#### Assignment:
Your output should be the entries below, exact in every detail.

#### Excerpted data:

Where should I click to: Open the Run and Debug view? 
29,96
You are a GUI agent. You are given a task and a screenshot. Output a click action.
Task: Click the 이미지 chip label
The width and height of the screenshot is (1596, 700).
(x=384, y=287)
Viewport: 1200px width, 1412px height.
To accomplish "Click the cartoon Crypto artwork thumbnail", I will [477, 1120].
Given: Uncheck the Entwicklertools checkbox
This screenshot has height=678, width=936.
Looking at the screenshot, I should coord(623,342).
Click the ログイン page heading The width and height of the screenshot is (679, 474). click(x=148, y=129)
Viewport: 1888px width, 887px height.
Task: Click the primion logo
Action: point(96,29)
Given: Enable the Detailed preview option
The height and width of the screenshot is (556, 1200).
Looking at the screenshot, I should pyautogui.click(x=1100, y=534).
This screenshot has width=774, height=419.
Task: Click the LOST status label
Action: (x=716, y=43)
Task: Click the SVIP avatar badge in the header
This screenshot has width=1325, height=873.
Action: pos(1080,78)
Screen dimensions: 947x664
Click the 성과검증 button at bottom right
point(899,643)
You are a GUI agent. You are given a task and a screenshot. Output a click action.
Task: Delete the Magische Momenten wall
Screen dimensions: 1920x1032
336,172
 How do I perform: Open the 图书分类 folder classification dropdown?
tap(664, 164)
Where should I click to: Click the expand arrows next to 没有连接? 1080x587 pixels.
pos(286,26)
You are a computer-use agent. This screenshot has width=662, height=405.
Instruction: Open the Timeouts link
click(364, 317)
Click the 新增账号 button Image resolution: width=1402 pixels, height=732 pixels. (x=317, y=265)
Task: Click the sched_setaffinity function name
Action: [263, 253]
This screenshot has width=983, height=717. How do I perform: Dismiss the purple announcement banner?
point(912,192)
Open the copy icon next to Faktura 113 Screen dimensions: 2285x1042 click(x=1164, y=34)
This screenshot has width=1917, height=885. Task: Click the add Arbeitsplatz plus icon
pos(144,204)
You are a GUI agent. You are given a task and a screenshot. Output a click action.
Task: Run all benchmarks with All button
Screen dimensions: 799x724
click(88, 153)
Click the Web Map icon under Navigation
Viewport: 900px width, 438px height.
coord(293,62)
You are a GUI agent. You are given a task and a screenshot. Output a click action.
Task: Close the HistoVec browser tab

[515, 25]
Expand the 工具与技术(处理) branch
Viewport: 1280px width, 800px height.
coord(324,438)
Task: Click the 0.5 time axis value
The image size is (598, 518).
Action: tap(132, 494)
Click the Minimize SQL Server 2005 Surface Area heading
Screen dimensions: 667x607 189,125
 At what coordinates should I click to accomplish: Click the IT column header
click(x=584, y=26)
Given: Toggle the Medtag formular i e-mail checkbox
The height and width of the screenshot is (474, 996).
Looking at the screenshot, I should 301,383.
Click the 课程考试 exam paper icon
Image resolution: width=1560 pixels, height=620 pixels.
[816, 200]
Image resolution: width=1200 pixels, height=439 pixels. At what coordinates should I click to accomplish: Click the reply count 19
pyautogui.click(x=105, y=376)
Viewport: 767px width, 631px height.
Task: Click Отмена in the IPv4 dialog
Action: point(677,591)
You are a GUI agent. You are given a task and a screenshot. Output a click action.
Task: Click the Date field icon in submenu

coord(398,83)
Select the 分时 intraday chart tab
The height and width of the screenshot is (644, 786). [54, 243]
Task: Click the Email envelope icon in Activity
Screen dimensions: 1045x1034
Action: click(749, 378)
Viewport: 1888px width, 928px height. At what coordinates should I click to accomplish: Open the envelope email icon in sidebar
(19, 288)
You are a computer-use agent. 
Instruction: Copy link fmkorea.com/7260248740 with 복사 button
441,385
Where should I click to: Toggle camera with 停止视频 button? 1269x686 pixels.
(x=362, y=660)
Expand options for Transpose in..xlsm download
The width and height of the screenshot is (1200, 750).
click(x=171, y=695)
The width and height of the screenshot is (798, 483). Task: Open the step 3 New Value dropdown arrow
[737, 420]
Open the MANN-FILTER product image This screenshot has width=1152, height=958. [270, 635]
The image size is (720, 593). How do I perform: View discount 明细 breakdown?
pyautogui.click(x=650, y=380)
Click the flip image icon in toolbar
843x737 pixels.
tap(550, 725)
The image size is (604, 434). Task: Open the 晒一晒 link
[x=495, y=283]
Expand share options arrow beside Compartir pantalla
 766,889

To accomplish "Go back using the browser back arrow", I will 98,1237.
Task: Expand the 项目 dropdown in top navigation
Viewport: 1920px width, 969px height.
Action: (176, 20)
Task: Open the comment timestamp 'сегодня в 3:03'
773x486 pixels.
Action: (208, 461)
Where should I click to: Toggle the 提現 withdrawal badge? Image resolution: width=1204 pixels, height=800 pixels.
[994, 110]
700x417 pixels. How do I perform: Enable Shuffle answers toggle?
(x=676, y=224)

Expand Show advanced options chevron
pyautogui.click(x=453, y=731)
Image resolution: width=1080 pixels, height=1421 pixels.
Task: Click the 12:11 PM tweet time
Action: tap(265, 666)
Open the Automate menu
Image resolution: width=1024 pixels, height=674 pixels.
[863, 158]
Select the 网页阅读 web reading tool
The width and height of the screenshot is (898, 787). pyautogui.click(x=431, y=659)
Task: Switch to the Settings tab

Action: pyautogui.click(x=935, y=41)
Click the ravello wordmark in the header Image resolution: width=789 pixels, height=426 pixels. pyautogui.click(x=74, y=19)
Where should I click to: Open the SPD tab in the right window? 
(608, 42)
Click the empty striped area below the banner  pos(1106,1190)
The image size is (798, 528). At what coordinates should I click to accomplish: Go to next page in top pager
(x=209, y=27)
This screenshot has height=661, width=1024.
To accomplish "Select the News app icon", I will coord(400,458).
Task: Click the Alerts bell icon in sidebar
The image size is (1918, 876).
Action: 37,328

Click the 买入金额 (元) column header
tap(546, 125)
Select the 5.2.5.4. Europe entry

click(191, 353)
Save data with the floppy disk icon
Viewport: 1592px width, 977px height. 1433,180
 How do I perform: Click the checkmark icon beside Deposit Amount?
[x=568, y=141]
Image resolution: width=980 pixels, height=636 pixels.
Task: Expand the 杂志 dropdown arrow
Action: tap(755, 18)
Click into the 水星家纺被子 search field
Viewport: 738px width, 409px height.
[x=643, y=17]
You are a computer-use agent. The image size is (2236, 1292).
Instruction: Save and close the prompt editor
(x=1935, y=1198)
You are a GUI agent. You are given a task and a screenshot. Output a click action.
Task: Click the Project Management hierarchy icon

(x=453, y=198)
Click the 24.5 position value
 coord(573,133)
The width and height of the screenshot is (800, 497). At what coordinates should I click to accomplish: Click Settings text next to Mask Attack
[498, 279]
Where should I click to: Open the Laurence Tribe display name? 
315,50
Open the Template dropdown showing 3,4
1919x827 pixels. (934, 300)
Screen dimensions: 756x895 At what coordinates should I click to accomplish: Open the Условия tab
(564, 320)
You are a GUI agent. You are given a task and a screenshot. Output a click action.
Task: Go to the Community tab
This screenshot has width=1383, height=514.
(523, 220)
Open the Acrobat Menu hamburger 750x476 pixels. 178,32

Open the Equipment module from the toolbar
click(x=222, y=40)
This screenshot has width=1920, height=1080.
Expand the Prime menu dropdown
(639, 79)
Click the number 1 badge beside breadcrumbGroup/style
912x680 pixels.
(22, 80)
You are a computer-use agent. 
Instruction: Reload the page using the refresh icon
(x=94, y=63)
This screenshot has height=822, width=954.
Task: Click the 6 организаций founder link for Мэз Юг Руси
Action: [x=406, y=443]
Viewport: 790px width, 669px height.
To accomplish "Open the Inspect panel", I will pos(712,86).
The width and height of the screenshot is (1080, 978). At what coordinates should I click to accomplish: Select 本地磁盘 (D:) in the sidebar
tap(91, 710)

#### Problem solution:
Where should I click to: Open the Run and Debug view? 
29,96
You are a GUI agent. You are given a task and a screenshot. Output a click action.
Task: Click the 이미지 chip label
The width and height of the screenshot is (1596, 700).
(x=384, y=287)
Viewport: 1200px width, 1412px height.
To accomplish "Click the cartoon Crypto artwork thumbnail", I will [477, 1120].
Given: Uncheck the Entwicklertools checkbox
This screenshot has height=678, width=936.
Looking at the screenshot, I should coord(623,342).
Click the ログイン page heading The width and height of the screenshot is (679, 474). click(x=148, y=129)
Viewport: 1888px width, 887px height.
Task: Click the primion logo
Action: point(96,29)
Given: Enable the Detailed preview option
The height and width of the screenshot is (556, 1200).
Looking at the screenshot, I should pyautogui.click(x=1100, y=534).
This screenshot has width=774, height=419.
Task: Click the LOST status label
Action: (x=716, y=43)
Task: Click the SVIP avatar badge in the header
This screenshot has width=1325, height=873.
Action: pos(1080,78)
Screen dimensions: 947x664
Click the 성과검증 button at bottom right
point(899,643)
You are a GUI agent. You are given a task and a screenshot. Output a click action.
Task: Delete the Magische Momenten wall
Screen dimensions: 1920x1032
336,172
 How do I perform: Open the 图书分类 folder classification dropdown?
tap(664, 164)
Where should I click to: Click the expand arrows next to 没有连接? 1080x587 pixels.
pos(286,26)
You are a computer-use agent. This screenshot has width=662, height=405.
Instruction: Open the Timeouts link
click(364, 317)
Click the 新增账号 button Image resolution: width=1402 pixels, height=732 pixels. (x=317, y=265)
Task: Click the sched_setaffinity function name
Action: [263, 253]
This screenshot has width=983, height=717. How do I perform: Dismiss the purple announcement banner?
point(912,192)
Open the copy icon next to Faktura 113 Screen dimensions: 2285x1042 click(x=1164, y=34)
This screenshot has width=1917, height=885. Task: Click the add Arbeitsplatz plus icon
pos(144,204)
You are a GUI agent. You are given a task and a screenshot. Output a click action.
Task: Run all benchmarks with All button
Screen dimensions: 799x724
click(88, 153)
Click the Web Map icon under Navigation
Viewport: 900px width, 438px height.
coord(293,62)
You are a GUI agent. You are given a task and a screenshot. Output a click action.
Task: Close the HistoVec browser tab

[515, 25]
Expand the 工具与技术(处理) branch
Viewport: 1280px width, 800px height.
coord(324,438)
Task: Click the 0.5 time axis value
The image size is (598, 518).
Action: tap(132, 494)
Click the Minimize SQL Server 2005 Surface Area heading
Screen dimensions: 667x607 189,125
 At what coordinates should I click to accomplish: Click the IT column header
click(x=584, y=26)
Given: Toggle the Medtag formular i e-mail checkbox
The height and width of the screenshot is (474, 996).
Looking at the screenshot, I should 301,383.
Click the 课程考试 exam paper icon
Image resolution: width=1560 pixels, height=620 pixels.
[816, 200]
Image resolution: width=1200 pixels, height=439 pixels. At what coordinates should I click to accomplish: Click the reply count 19
pyautogui.click(x=105, y=376)
Viewport: 767px width, 631px height.
Task: Click Отмена in the IPv4 dialog
Action: point(677,591)
You are a GUI agent. You are given a task and a screenshot. Output a click action.
Task: Click the Date field icon in submenu

coord(398,83)
Select the 分时 intraday chart tab
The height and width of the screenshot is (644, 786). [54, 243]
Task: Click the Email envelope icon in Activity
Screen dimensions: 1045x1034
Action: click(749, 378)
Viewport: 1888px width, 928px height. At what coordinates should I click to accomplish: Open the envelope email icon in sidebar
(19, 288)
You are a computer-use agent. 
Instruction: Copy link fmkorea.com/7260248740 with 복사 button
441,385
Where should I click to: Toggle camera with 停止视频 button? 1269x686 pixels.
(x=362, y=660)
Expand options for Transpose in..xlsm download
The width and height of the screenshot is (1200, 750).
click(x=171, y=695)
The width and height of the screenshot is (798, 483). Task: Open the step 3 New Value dropdown arrow
[737, 420]
Open the MANN-FILTER product image This screenshot has width=1152, height=958. [270, 635]
The image size is (720, 593). How do I perform: View discount 明细 breakdown?
pyautogui.click(x=650, y=380)
Click the flip image icon in toolbar
843x737 pixels.
tap(550, 725)
The image size is (604, 434). Task: Open the 晒一晒 link
[x=495, y=283]
Expand share options arrow beside Compartir pantalla
 766,889

To accomplish "Go back using the browser back arrow", I will 98,1237.
Task: Expand the 项目 dropdown in top navigation
Viewport: 1920px width, 969px height.
Action: (176, 20)
Task: Open the comment timestamp 'сегодня в 3:03'
773x486 pixels.
Action: (208, 461)
Where should I click to: Toggle the 提現 withdrawal badge? Image resolution: width=1204 pixels, height=800 pixels.
[994, 110]
700x417 pixels. How do I perform: Enable Shuffle answers toggle?
(x=676, y=224)

Expand Show advanced options chevron
pyautogui.click(x=453, y=731)
Image resolution: width=1080 pixels, height=1421 pixels.
Task: Click the 12:11 PM tweet time
Action: tap(265, 666)
Open the Automate menu
Image resolution: width=1024 pixels, height=674 pixels.
[863, 158]
Select the 网页阅读 web reading tool
The width and height of the screenshot is (898, 787). pyautogui.click(x=431, y=659)
Task: Switch to the Settings tab

Action: pyautogui.click(x=935, y=41)
Click the ravello wordmark in the header Image resolution: width=789 pixels, height=426 pixels. pyautogui.click(x=74, y=19)
Where should I click to: Open the SPD tab in the right window? 
(608, 42)
Click the empty striped area below the banner  pos(1106,1190)
The image size is (798, 528). At what coordinates should I click to accomplish: Go to next page in top pager
(x=209, y=27)
This screenshot has height=661, width=1024.
To accomplish "Select the News app icon", I will coord(400,458).
Task: Click the Alerts bell icon in sidebar
The image size is (1918, 876).
Action: 37,328

Click the 买入金额 (元) column header
tap(546, 125)
Select the 5.2.5.4. Europe entry

click(191, 353)
Save data with the floppy disk icon
Viewport: 1592px width, 977px height. 1433,180
 How do I perform: Click the checkmark icon beside Deposit Amount?
[x=568, y=141]
Image resolution: width=980 pixels, height=636 pixels.
Task: Expand the 杂志 dropdown arrow
Action: tap(755, 18)
Click into the 水星家纺被子 search field
Viewport: 738px width, 409px height.
[x=643, y=17]
You are a computer-use agent. The image size is (2236, 1292).
Instruction: Save and close the prompt editor
(x=1935, y=1198)
You are a GUI agent. You are given a task and a screenshot. Output a click action.
Task: Click the Project Management hierarchy icon

(x=453, y=198)
Click the 24.5 position value
 coord(573,133)
The width and height of the screenshot is (800, 497). At what coordinates should I click to accomplish: Click Settings text next to Mask Attack
[498, 279]
Where should I click to: Open the Laurence Tribe display name? 
315,50
Open the Template dropdown showing 3,4
1919x827 pixels. (934, 300)
Screen dimensions: 756x895 At what coordinates should I click to accomplish: Open the Условия tab
(564, 320)
You are a GUI agent. You are given a task and a screenshot. Output a click action.
Task: Go to the Community tab
This screenshot has width=1383, height=514.
(523, 220)
Open the Acrobat Menu hamburger 750x476 pixels. 178,32

Open the Equipment module from the toolbar
click(x=222, y=40)
This screenshot has width=1920, height=1080.
Expand the Prime menu dropdown
(639, 79)
Click the number 1 badge beside breadcrumbGroup/style
912x680 pixels.
(22, 80)
You are a computer-use agent. 
Instruction: Reload the page using the refresh icon
(x=94, y=63)
This screenshot has height=822, width=954.
Task: Click the 6 организаций founder link for Мэз Юг Руси
Action: [x=406, y=443]
Viewport: 790px width, 669px height.
To accomplish "Open the Inspect panel", I will pos(712,86).
The width and height of the screenshot is (1080, 978). At what coordinates should I click to accomplish: Select 本地磁盘 (D:) in the sidebar
tap(91, 710)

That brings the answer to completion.